O profeta que dissemina falsas mensagens e engana o povo carrega a mesma culpa e responsabilidade que aqueles que o consultam indevidamente.
Explicação Histórica
O termo hebraico 'avon' (mal) refere-se à culpa, iniquidade ou punição pelo pecado. A frase 'como a maldade do que pergunta será a maldade do profeta' indica uma reciprocidade na culpa. O profeta que profetiza falsamente (em nome de Deus, mas sem Sua autoridade ou mensagem) é tão culpado quanto o indivíduo que, com um coração idólatra e desobediente, busca orientação falsa.
Interpretação Doutrinária
Este texto reforça a doutrina da responsabilidade individual perante Deus, bem como a seriedade do ofício profético e da pregação da Palavra. A Congregação Cristã no Brasil ensina que aqueles que têm a responsabilidade de pregar a Palavra devem fazê-lo com fidelidade e temor, pois serão julgados com mais rigor.

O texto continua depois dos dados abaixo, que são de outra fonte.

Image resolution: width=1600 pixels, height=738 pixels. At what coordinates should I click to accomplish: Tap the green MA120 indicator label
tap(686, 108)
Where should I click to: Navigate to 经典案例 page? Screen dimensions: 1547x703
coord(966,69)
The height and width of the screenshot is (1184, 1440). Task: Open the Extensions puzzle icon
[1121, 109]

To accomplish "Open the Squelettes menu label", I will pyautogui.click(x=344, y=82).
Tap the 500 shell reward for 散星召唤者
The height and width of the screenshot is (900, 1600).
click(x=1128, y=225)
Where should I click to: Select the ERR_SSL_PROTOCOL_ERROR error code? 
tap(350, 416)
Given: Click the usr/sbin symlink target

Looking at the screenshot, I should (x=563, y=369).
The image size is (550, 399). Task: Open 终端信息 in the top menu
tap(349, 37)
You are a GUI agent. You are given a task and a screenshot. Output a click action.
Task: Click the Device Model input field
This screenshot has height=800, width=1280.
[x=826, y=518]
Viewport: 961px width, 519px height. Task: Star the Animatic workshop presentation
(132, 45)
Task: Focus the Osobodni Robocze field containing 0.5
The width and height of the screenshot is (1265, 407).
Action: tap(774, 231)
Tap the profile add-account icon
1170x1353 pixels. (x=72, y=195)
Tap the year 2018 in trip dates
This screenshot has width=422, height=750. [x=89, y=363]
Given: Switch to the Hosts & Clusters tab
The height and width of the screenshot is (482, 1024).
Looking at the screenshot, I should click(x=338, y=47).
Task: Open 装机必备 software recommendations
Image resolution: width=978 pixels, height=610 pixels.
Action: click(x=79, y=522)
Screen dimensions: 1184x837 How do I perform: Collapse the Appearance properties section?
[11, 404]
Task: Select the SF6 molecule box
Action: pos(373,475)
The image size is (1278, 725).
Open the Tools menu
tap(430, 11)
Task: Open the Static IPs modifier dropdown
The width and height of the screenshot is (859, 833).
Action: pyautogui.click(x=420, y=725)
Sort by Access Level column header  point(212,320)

Também ensina que o povo deve ter discernimento espiritual para não se deixar levar por falsos ensinos, mantendo o coração voltado para Deus.
Aplicação Prática
Os pregadores e líderes espirituais devem zelar pela pureza da mensagem bíblica e pela fidelidade a Deus, cientes de que responderão por aquilo que ensinam. Os fiéis, por sua vez, devem examinar tudo à luz das Escrituras, buscando a verdade e rejeitando doutrinas que desviam do Evangelho, para que não participem da culpa dos falsos mestres.
Precauções de Leitura
Não se deve isolar este versículo para justificar a exclusão de crentes que, porventura, foram enganados por um tempo. O foco é a responsabilidade dos que propagam o erro e a necessidade de discernimento de todos. A ênfase não é na condenação, mas na advertência contra a cumplicidade no pecado.